Sie kniet neben mir nieder, legt den Kopf schief und mustert mich eingehend. »Alles okay?« Ihr Blick wandert aufmerksam über mich hinweg, eindringlich, als wäre es ihr wirklich wichtig.
Doch ich weiß es besser. Für Ava ist nur ein einziger Mensch wichtig, und das ist Ava. Soweit es sie angeht, ist sonst niemand irgendwelche Mühen wert. Das hat sie bewiesen, als sie Damen dem Tode nahe zurückgelassen hat, gleich nachdem sie mir versprochen hatte, ihm zu helfen.
Ich betrachte sie meinerseits und stelle überrascht fest, dass sie gar nicht so anders aussieht als damals, als sie sich mit dem Elixier abgesetzt hat. Andererseits hatte sie eine ziemlich gute Startposition; so viele Veränderungen hatte sie vielleicht gar nicht nötig.
»Ob alles okay ist?«, äffe ich sie nach und treffe ihren ach so besorgten Tonfall genau. Feixend füge ich hinzu: »Na ja, ich denke schon. Ich denke, bei mir ist wirklich und wahrhaftig alles okay. Jedenfalls wenn man alles so bedenkt. Aber bestimmt nicht so okay wie bei dir.« Ich zucke die Achseln. »Aber, bei wem ist das schon so?«
Mein Blick huscht zu ihrem Hals und sucht nach einem Ouroboros-Tattoo oder nach irgendeinem anderen Zeichen ihres neuen Status als abtrünnige Unsterbliche. Überrascht stelle ich fest, dass sie nicht nur nichts dergleichen aufweist, sondern dass auch ihr übliches Gewirr aus protzigem manifestiertem Schmuck verschwunden ist, bis auf einen einzigen ungeschliffenen Zitrin, der an einer schlichten Silberkette hängt. Mit zusammengekniffenen Augen versuche ich mich zu erinnern, was ich über diesen speziellen Stein gelernt habe. Irgendetwas davon, dass er Überschwang und Freude fördert und …, ach ja, alle sieben Chakren schützt. Na, kein Wunder, dass sie ihn trägt.

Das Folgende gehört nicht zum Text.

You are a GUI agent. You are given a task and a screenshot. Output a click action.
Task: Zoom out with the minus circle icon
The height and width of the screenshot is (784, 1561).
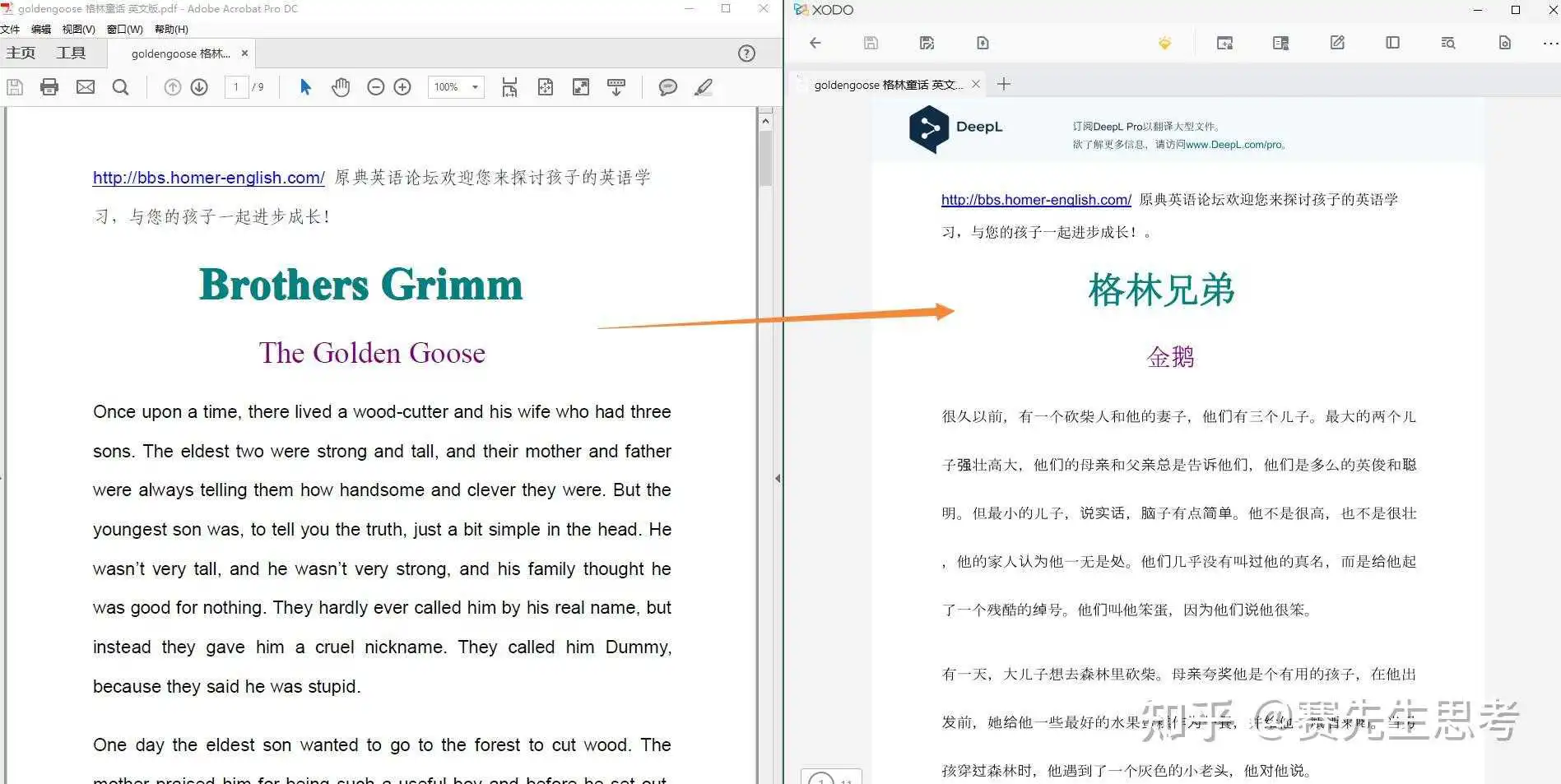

Ich presse die Lippen zusammen, seufze hörbar und bedenke sie mit einem Blick, der kein Raum für Zweifel lässt, was ich von ihr halte. »Ich meine, jetzt, da dir die ganze Welt zu Füßen liegt, da geht es doch niemandem besser als dir, stimmt’s? Also erzähl mal, Ava, wie fühlt sich das an? Wie fühlt es sich an, eine ganz neue, verbesserte Version zu sein? War’s das wert, deine Freunde dafür zu verraten?«
Sie sieht mich an; Betroffenheit malt sich auf ihren Zügen. »Da liegst du total falsch«, erwidert sie. »Es ist überhaupt nicht so, wie du denkst!«
Ich erhebe mich und fühle mich zittrig, unwohl, doch ich gebe mir alle Mühe, es vor ihr zu verbergen. Fest entschlossen sie hinter mir zu lassen; ich habe keine Lust, mir noch mehr Lügen anzuhören.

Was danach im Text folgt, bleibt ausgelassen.